Perhaps it is now time to revisit the age old debate between Natural Law and Legal Positivism.

I could never get the point of this debate.  I held this rather simplistic view that comes from an ancient Chinese saying:

"The people are the grass and the law the wind.  When the wind blows, the grass will bend."

As far as I was concerned, those who said the law ought to be moral and enforce morality had a point. Even if what it enforced was in fact immoral, the government would want us to think that the law was right and good to make us more likely to obey it.

Then there were the Legal Positivists, who said that the law did not have to moral to be "legitimate". What did this mean?  As long as we knew unpleasant consequences would be visited on us if we were caught doing what we wanted to do, thought we had a right to do and should in fact do for the greater good, eg hang corrupt and immoral politicians by his or her neck until dead in the gallows to be erected  on Parliament Square, we would refrain from doing such a thing.

The average citizen would have no time for such nuanced discussions about what constitutes "legitimacy" or "morality", and would focus mainly on the likelihood of getting caught and being punished.

Of course, this does not mean to say PC Liberals think they are evil people bent on doing evil, since they are the most self-righteous and sanctimonious people around.  I am sure they are hell-bent on building their idea of a Liberal Paradise on Earth and paving the road to hell with their good intentions.
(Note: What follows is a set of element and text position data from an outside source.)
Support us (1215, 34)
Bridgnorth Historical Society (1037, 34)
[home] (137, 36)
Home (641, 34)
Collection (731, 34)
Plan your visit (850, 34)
The ones who oppose them are social conservatives, and social conservatives tend to be adherents of the Abrahamic faiths who respect marriage and are diametrically opposed to the proponents of Free Love that are Liberals.

So there we have it: the debate is really between those who on one extreme believe that sex between consenting adults (even if it involves incest, bestiality, necrophilia and those who are under-aged but who also consent eg the Labour PaedoThree known as the MPs Dromey, Hewitt and Harman) is OK and those who say all forms of extramarital sex must be forbidden and who say that marriage can only mean the union of a man and a woman.  These would be social conservatives who tend to be the adherents of the Abrahamic faiths and take their moral precepts of their religion seriously enough to know what they are, unlike Anglican clergy.

Who is right?

There must be a reason that all advanced civilisations who practise marriage are patriarchal.

Primitive societies and animals do not practise marriage and indulge in Free Love any time any place, anywhere.

It is just a question of our wanting to affirm our identity as the species that created God Himself, or preferring to be the species that lacks the intellectual sophistication to conceive of a unique, omnipotent and perfectly moral supreme being.  I know which I would rather choose, preferring to live in an advanced and necessarily patriarchal civilisation than a declining, demented and matriarchal one.